We've be monetizing the free space on hard drives since the 60's when cloud computing was invented. It was called time shares back then. You should look it up, interesting history. So yeah you payed big money to store data on someones HDD, lots of $.
Same concept but not the same thing. You can do it on an individual level right now, without a centralized party, corporation or institution. And the benefit goes directly to you, rather than your employer.
Regulations obsolete

. How many people are going to pay for coins they can't use. Not many.
They pretty much already do. People pay with their time to get dollars, that ultimately lose value, I.e. they can't use a portion of what they invested their time in. That they don't know it's happening is another story.
In fact gold was depressed as a store of wealth for some time because it was illegal to own it. Look at a 100 year chart of the metal. You can see the panic buying when it was outlawed and then the slow and steady march to not worth much until the giant skyrocket when it wasn't illegal any more and this was a real thing people like to use. A virtual thing would be toast! This has been done before and history says you're not just wrong but very very wrong. Nobody wants to go to jail paying to their coffee, they'll just move on and use the digital dollar as if nothing had changed.
And do you remember why Gold was made illegal...?
More importantly... You should look up how many countries have banned Bitcoin. For one, China has banned it like 5 times already, yet, the biggest mining farms are in China.
Gold could be banned because there could be individual owners of it, and it could be confiscated. Bitcoin is everywhere and nowhere, and they cannot confiscate it.
The ones that keeping using the dollar, soon won't be able to buy coffee at all.
Some points you didn't talk about that are interesting. Coins have a limited amount but the number of coins is not. How many coins do we need? What happens to the coins that we don't need? Interesting food for thought
The coins that are ultimately useless will go to zero. But many more coins will survive than people realize... Because we have Oracles.

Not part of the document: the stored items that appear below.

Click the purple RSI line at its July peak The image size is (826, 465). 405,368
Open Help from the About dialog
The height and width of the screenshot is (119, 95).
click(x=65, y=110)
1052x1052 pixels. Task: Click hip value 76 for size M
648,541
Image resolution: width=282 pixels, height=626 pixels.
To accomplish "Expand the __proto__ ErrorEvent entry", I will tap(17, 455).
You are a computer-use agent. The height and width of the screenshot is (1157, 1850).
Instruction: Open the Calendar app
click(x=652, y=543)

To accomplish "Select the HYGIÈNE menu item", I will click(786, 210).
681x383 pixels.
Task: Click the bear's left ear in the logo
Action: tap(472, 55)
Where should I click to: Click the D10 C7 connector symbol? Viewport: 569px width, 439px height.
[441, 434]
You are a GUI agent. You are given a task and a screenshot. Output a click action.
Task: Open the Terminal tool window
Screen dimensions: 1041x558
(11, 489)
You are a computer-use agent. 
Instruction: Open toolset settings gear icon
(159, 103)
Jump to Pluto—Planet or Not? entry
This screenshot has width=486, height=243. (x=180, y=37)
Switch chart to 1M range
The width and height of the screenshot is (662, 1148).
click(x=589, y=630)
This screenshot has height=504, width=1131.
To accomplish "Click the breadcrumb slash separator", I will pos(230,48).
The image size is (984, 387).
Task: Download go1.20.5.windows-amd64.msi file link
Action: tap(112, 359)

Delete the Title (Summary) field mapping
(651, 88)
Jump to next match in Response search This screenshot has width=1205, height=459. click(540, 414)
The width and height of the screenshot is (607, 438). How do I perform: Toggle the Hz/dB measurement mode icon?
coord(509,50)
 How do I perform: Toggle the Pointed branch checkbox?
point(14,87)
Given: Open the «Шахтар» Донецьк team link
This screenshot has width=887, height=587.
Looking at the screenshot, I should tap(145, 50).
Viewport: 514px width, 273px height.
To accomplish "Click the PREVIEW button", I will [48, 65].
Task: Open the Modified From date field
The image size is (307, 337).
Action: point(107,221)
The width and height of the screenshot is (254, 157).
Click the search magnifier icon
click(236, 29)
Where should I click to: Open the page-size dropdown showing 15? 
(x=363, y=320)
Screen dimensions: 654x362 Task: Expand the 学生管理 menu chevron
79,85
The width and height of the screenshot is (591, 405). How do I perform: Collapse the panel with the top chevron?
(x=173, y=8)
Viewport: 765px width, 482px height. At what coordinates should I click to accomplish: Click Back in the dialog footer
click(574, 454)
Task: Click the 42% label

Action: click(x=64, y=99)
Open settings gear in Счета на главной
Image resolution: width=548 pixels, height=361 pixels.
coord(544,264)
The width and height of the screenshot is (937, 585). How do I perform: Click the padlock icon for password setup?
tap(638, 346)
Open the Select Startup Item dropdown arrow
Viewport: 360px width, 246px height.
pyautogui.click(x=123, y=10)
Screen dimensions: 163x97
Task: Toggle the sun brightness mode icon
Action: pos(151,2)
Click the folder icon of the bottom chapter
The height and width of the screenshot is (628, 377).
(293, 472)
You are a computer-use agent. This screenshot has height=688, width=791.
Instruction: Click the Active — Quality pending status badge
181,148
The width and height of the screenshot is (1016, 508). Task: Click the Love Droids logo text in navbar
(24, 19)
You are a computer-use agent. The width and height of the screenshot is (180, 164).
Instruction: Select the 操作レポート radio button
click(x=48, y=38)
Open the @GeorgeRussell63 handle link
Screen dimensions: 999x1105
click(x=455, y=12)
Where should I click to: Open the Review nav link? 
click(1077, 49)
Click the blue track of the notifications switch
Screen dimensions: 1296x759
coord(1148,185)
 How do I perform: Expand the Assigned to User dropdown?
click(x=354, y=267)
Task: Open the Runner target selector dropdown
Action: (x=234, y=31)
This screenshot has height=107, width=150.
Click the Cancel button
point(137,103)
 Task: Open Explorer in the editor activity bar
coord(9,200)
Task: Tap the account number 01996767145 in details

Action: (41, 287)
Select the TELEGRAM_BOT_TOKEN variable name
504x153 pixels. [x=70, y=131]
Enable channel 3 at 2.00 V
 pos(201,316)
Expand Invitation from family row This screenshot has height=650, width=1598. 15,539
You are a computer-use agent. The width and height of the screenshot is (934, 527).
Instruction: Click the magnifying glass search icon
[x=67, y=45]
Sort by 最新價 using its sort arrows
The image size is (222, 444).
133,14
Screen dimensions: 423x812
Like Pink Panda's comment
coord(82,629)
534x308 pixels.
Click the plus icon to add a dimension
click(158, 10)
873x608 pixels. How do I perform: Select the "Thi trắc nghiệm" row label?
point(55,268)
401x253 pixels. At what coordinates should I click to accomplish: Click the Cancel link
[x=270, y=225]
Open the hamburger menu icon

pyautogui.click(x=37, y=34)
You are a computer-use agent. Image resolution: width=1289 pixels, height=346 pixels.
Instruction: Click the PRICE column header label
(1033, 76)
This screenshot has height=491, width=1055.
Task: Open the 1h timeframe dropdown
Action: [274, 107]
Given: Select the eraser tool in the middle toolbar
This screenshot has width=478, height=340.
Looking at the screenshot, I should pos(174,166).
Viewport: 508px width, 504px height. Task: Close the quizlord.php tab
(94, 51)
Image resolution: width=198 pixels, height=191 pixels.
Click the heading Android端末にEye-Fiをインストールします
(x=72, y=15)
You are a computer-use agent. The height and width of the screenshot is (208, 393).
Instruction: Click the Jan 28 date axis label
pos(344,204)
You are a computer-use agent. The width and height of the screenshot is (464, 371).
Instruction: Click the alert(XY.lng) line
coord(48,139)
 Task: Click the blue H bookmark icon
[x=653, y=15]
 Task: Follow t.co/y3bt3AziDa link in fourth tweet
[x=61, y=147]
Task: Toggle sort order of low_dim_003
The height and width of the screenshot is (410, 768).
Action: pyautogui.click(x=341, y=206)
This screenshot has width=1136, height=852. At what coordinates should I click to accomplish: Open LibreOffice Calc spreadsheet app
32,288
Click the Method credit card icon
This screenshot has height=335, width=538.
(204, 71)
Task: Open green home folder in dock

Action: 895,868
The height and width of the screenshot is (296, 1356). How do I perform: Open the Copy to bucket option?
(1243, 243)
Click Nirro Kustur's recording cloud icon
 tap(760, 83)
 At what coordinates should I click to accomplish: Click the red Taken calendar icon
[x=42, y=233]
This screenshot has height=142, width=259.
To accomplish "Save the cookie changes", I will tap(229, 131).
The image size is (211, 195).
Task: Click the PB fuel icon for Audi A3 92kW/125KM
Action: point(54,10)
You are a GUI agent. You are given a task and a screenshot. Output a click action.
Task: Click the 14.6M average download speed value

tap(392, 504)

Another interesting question, if bitcoin takes over the world how do governments around the globe pay for stuff? Can they mix bitcoin with their currency? Seems like they can't. An example is in order! If you work for the gov and get paid in gov dollars that are going down in value do you hold them? Nope, you convert it to bitcoin. So why pay in dollars? What happens to jobs that don't pay in dollars do they make more because inflation isn't kicking in? So do you pay the gov jobs more? If the gov money needs to compete or use coins they can't over spend and people don't get their services. Sounds like some angry people to me
Lots of questions, and, well, valid ones. But not knowing the answers doesn't necessarily debilitate crypto tech.
Now I don't say this is going to happen tomorrow, but ultimately I see a dynamic market place where each crypto can interact and/or exchange with other ones through oracles, and the prices of each will be determined by the markets themselves. Less price manipulation is possible, and infinite printing will be a thing of the past.
Government's roles will become increasingly small, and many decisions will be made through DAOs instead.
It's quite possible that companies will pay their employees with tokens, which is akin to a stock of a company, which they can exchange in the decentralized free market place for other goods and services that they need.